I personally would like to start off with my new Mac running the latest macOS - after all, it would ship with it if I bought it today rather than a few weeks ago - but I'm waiting to go from Monterey at least until Cherry Audio gives the all-clear.


----------



## Nick Batzdorf (Nov 2, 2022)

Security updates are another matter, of course. I do those without asking questions (although I do have back-ups).

For that matter I let my iPhone and Apple Watch update automatically, or I do the updates right away. Same with my laptop, which I only use for general computer things. But not on a Mac you rely on to get work done.


----------



## Justin L. Franks (Nov 2, 2022)

Nick Batzdorf said:


> Security updates are another matter, of course. I do those without asking questions (although I do have back-ups).
> 
> For that matter I let my iPhone and Apple Watch update automatically, or I do the updates right away. Same with my laptop, which I only use for general computer things. But not on a Mac you rely on to get work done.


100% agreed. I use whatever version of MacOS that came with my machine until it goes EOL, then I upgrade to one version behind the current version. So that was Catalina with my iMac, which I am still running right now. Since it is now EOL, I will be upgrading to Monterey in the near future.

Security updates I install immediately. MacOS continues to get security updates until it is goes EOL. I just had a security update for Catalina in late July actually.

There would have to be a _really_ breakthrough 'killer feature' in the latest version of MacOS to make me consider using the current version. The way I do things, by the time I upgrade, all or nearly all of the kinks and incompatibilities have been ironed out. In the off case that there is an incompatibility due to a developer not updating their software, I look for alternatives before I upgrade.

This method has been pretty much flawless for me.


----------



## fiction (Nov 2, 2022)

apollinaire said:


> I could really use these new feature as well, but I am still on Catalina.
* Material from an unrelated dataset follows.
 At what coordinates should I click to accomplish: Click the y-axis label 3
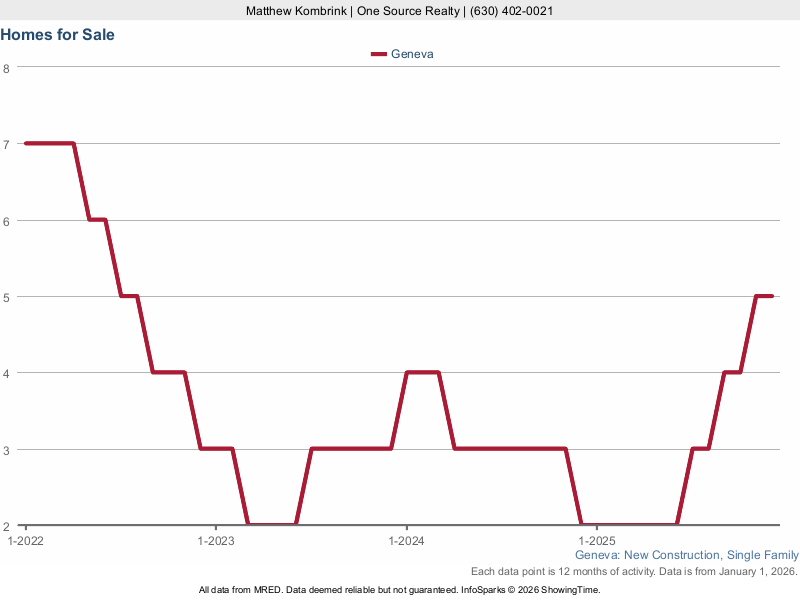(x=6, y=450)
What's the general consensus these days on Monterey and 3rd party software compatibility? I'm still on Intel Mac's.


From what I've gathered Monterey should be stable with everything by now. 

I don't mind upgrading but it's very unfortunate to be forced to do it just to be able to go from 10.7.4 to 10.7.5.


----------



## Nimrod7 (Nov 2, 2022)

fiction said:


> From what I've gathered Monterey should be stable with everything by now.
> 
> I don't mind upgrading but it's very unfortunate to be forced to do it just to be able to go from 10.7.4 to 10.7.5.
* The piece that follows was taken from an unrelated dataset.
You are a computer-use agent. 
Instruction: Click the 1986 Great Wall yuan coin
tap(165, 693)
Monterey is stable on my (Intel Mac) system. I have over 1700 AUs (yes I know, I need to clean it up).
It actually feels better than Big Sur.

GeForce plugins for example they had an issue with Big Sur and the GUI was not loading correctly. GeForce said is an OS bug that (Apple) fixed in Monterey, and they were right, I updated and it was gone.

Also try backing up to a time machine, do the update, test, if you're unhappy you can always roll back. Worst scenario is that you will loose a few days backing up / restoring to a previous version.


----------



## HCMarkus (Nov 2, 2022)

MainStage Update dropped as well. MainStage is my live keyboard sound source. 

Running on an M1 MacBook Air, new version 3.6.2 seems happy.


----------



## GingerMaestro (Nov 2, 2022)

Hi, Has anyone update to Logic and/or Ventura specifically on a Macbook Pro M1 Max 64Gb etc...I've been having major issues particularly with Kontakt since I bought my new computer and really hope these updates might fix all that ? Thanks in anticipation


----------



## Nick Batzdorf (Nov 2, 2022)

Monterey has been stable on my Mac Studio too.

By the way - not that anyone cares (I hope!) - I got Big Sur and High Sierra confused. Big Sur was after Mojave.

So that means I was using Mojave for four years.


----------



## rsg22 (Nov 2, 2022)

Justin L. Franks said:


> Security updates I install immediately. MacOS continues to get security updates until it is goes EOL. I just had a security update for Catalina in late July actually.


It’s important to know that only the most recent macOS is fully protected with security updates. Apple just clarified this recently. 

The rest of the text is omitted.